Many of the commonsensical solutions to these problems exist, but they fall athwart of the core ideology of America – the ideology that made this country great, and which on bad days now make us afraid that we’re going to be next on this list: Roman, British, Soviet…. American.
The bedrock of “this is not how we Americans do things,” like the refrain of “USA! USA!” or “America First” is too embedded in this country and its narratives and its education and its discourse. It is, literally, “un-American” to suggest such things as universal free health care or removing guns from circulation.
And this leads me finally on to the topic of Jewishness and of Hazon’s work.
I know that I explain this next thing imperfectly.
But the animating idea and connection behind all of Hazon’s work is that the world needs the Jewish people and the world needs Jewish ideas and teachings, and the conversations we have in general in Jewish life are far too small.

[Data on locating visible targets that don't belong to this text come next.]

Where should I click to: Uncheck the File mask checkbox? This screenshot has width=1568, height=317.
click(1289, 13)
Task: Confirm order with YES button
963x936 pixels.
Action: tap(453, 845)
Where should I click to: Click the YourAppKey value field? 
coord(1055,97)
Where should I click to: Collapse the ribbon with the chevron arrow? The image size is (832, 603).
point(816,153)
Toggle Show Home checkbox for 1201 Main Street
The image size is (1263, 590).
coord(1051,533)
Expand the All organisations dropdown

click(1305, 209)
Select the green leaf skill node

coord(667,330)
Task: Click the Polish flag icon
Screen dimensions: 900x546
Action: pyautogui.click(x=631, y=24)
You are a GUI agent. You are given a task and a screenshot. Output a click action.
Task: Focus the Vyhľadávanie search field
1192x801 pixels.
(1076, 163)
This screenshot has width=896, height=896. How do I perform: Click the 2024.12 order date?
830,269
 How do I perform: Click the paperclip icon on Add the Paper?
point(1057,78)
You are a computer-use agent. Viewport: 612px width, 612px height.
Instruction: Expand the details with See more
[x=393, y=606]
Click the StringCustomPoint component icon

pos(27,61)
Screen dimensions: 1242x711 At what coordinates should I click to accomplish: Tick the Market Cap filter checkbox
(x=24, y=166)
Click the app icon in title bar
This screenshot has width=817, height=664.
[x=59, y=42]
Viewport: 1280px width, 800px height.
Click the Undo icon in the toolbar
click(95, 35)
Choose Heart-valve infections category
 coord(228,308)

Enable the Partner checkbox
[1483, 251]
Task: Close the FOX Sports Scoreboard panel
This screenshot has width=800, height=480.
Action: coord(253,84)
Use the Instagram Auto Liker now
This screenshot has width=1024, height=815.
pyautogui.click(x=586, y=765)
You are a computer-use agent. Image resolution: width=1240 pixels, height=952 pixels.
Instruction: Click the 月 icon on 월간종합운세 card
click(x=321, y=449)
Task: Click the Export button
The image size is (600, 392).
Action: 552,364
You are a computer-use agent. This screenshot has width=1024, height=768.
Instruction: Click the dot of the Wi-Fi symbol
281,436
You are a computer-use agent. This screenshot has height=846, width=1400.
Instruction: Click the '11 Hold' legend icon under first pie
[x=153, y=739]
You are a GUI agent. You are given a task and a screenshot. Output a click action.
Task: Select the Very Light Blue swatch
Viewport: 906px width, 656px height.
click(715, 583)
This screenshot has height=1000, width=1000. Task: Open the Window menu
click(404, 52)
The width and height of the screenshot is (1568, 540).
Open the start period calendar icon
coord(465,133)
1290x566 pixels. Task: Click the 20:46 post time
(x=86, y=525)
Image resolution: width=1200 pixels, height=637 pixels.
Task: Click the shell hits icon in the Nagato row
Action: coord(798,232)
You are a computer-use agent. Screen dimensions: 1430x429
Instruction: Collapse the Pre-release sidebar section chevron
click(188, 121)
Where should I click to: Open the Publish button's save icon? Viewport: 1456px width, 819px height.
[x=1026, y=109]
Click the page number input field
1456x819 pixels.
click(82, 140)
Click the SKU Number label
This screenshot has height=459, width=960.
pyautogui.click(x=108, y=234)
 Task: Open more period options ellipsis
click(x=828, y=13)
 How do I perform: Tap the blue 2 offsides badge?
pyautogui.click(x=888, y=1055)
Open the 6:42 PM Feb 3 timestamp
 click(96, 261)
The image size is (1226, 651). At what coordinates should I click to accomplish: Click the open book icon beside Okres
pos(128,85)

It is from the long-run of Jewish history – over 3,000 years, not 300 years – that I believe we have to love America, critique it, support it, be part of it, interact with it; and do this from a distinctively Jewish place. The argument in Jewish tradition about the tension between din and chesed – between justice and mercy – needs to air in public space. We need to offer the rhythms of time – Shabbat, sefirat ha’omer, shmita – on a wider stage. “The environmental crisis” isn’t just technocratic; it needs a slow, day-in and day-out engendering of love and sanctity and gentleness and awe which many of the great rabbis seemed to have. Rav Kook was unique and unusual, but he arose in intellectual and human soil that was tilled by generations of ancestors who believed in their bones, and taught to their kids, that “the earth is the Lord’s, and the fullness thereof…,” that to eat a piece of fruit without saying a bracha, a blessing, was essentially a form of theft.
People have within them goodness and the ability to do harm, and so too religious traditions, and so too entire nations. May we read the Torah, and reflect on the world, and help our own communities and this great country itself to be the best that we truly can be. Like Moses, may we be determined and modest. Like Judith Belasco, may we commit to learning and growing. And like Hannah Weiss, may we take for granted that we, I, each of us, can make the world a little better, day by day. Not knowing, any of us, which will be our last.